David Devoss
They came from the west through the Syrian Desert, across the Euphrates River, and down off the Nineveh Plain. Mosul, Baiji, Tikrit, Samarra—cities held by the U.S. military just two and a half years before—fell almost without a fight, absorbed into the Islamic State of Iraq and Syria (ISIS), a prospective terrorist caliphate based on sharia law and governed by Salafist militants who make even al Qaeda shudder.
For the moment, America’s $3 trillion attempt to plant a pluralist democracy in the heart of the Middle East lies in ruins. Trained and equipped at a cost of $25 billion, Iraq’s army is in disarray, the Humvees, tanks, and field artillery it inherited from the United States now in enemy hands. Al Anbar sheikhs like Mohammed Khamis Abu Risha who joined the Sunni Awakening in 2007 at the behest of Gen. David Petraeus are being hunted down and killed. Captured government officials who happen to be Shiite face the possibility of summary execution.
No armed foreign intervention will quell the enmity that divides Sunni and Shiites. In Saudi Arabia, Wahhabi disdain for Shiites is such that an inadvertent handshake requires ablutions. Pakistani Sunni disparage fervent Shiites with nicknames like “mosquitoes.” In Iraq, where the collision of the Persian and Arab worlds has left a 60/40 Shiite to Sunni divide, American options are limited. “The initial impulse is to take short-term military action, but the problems in Iraq are political,” says American Academy of Diplomacy president Ron Neumann, a former U.S. ambassador who served in Iraq with the Coalition Provisional Authority. “Sending in American troops will just redirect all the anger toward us.”
Much of the blame for the current chaos goes to Iraq’s 64-year-old premier, Nuri al-Maliki, a Shiite who came to power in 2006 after promising George W. Bush and U.S. ambassador Zalmay Khalilzad he would form a government of national reconciliation. After twice building coalitions with Sunni support, Maliki denied Sunni political parties the ministries he had promised. His biggest mistake, however, was dismissing from government service the former al Qaeda sympathizers Petraeus had employed at minimal expense during the surge.
A dour politician, Maliki is no man of the people. Instead of shaking hands with voters, he moves through a crowd head bowed, enveloped by a flying wedge of bodyguards with linked arms. “In return for military assistance, Maliki once again has promised to form an inclusive government, but I suspect he will break his promise,” says Marina Ottaway, a senior scholar of Middle East affairs at the Wilson Center. “Maliki has no credibility left. There can be no reconciliation as long as he heads the government.”

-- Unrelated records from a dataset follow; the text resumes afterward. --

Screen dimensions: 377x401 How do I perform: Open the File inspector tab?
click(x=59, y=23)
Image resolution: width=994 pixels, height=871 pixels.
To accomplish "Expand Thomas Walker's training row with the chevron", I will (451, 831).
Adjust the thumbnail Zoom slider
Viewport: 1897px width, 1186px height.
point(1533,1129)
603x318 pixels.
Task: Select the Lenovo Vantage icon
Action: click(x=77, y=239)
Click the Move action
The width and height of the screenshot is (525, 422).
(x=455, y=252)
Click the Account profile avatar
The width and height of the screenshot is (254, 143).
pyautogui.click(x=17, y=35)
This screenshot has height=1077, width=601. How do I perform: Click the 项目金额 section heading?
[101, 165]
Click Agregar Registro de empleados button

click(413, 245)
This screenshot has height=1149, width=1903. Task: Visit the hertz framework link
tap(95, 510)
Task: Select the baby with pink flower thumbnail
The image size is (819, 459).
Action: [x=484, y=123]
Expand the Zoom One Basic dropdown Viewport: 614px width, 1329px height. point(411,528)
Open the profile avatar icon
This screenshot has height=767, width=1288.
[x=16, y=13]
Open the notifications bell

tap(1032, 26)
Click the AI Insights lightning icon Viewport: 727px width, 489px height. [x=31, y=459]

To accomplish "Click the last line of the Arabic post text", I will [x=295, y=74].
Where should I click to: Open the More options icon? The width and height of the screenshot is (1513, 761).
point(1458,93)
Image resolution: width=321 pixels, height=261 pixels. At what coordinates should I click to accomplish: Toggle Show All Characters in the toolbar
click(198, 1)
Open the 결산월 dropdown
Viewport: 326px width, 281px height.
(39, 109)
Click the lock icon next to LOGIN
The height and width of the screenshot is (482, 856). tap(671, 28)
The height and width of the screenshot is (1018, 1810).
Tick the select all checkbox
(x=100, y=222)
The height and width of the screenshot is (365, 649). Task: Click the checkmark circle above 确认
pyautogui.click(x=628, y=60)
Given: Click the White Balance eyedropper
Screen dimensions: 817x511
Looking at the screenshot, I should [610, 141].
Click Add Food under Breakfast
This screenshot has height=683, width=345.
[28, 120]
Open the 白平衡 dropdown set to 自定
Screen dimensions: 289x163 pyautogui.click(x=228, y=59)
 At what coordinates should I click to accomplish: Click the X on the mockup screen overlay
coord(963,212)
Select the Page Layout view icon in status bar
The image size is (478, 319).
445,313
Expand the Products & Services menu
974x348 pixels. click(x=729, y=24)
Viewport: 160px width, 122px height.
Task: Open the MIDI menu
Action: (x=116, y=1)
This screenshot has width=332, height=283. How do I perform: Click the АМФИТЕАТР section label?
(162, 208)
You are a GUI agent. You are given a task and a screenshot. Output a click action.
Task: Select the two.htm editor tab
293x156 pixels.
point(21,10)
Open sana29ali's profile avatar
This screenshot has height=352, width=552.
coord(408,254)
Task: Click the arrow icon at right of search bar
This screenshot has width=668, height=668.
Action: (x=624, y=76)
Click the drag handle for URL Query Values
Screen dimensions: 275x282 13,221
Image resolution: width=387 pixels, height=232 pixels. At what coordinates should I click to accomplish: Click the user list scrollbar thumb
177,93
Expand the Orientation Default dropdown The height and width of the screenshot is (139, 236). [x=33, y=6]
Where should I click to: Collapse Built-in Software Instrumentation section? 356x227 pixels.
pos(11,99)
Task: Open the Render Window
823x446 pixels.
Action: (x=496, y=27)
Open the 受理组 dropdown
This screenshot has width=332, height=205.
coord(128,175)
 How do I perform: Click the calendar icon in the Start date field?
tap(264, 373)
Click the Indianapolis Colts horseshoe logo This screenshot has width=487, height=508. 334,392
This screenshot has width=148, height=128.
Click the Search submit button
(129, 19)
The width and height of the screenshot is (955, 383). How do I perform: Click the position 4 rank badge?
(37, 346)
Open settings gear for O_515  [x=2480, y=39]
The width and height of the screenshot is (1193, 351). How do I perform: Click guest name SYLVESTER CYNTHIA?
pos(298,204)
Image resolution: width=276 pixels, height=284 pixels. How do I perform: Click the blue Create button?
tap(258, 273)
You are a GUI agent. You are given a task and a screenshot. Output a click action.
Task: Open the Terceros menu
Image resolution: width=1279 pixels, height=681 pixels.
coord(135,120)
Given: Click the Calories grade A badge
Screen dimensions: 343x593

Iraq’s constitution requires Maliki, who has already served two terms as premier, to relinquish power. But there is little chance of that happening since last year cronies on Iraq’s Supreme Court voided that part of the constitution.
ISIS has no chance of taking over Iraq. The Shiites will fight to the death to protect the holy cities of Karbala and Najaf that lie south of Baghdad. With massive support from Iran, Maliki might even survive politically. Washington’s reasons for saving Maliki and befriending Iran are less compelling given the fact the United States has an alternative, alliance with a more prosperous and stable partner in northern Iraq’s Kurdish population.
Spend more than a few days in the Kurdish capital of Erbil and you’ll hear Kurds say, “We love America but it doesn’t love us.” From an American perspective, it is hard to see what’s not to love. The Kurds have a booming capitalist economy, a functioning court system, two political parties that manage to compromise on most issues, and a regulatory environment that favors Western investment. Though officially part of Iraq, the three Kurdish provinces function as a quasi-independent nation in that they collectively issue visas, control border crossings, and pursue a foreign policy independent of Baghdad. Though largely Sunni in orientation, the Kurds maintain friendly relations with Tehran’s Shiite government and close business ties with Ankara.
All this is possible because of oil, a commodity Washington fears might prompt Iraq’s Kurds to proclaim independence.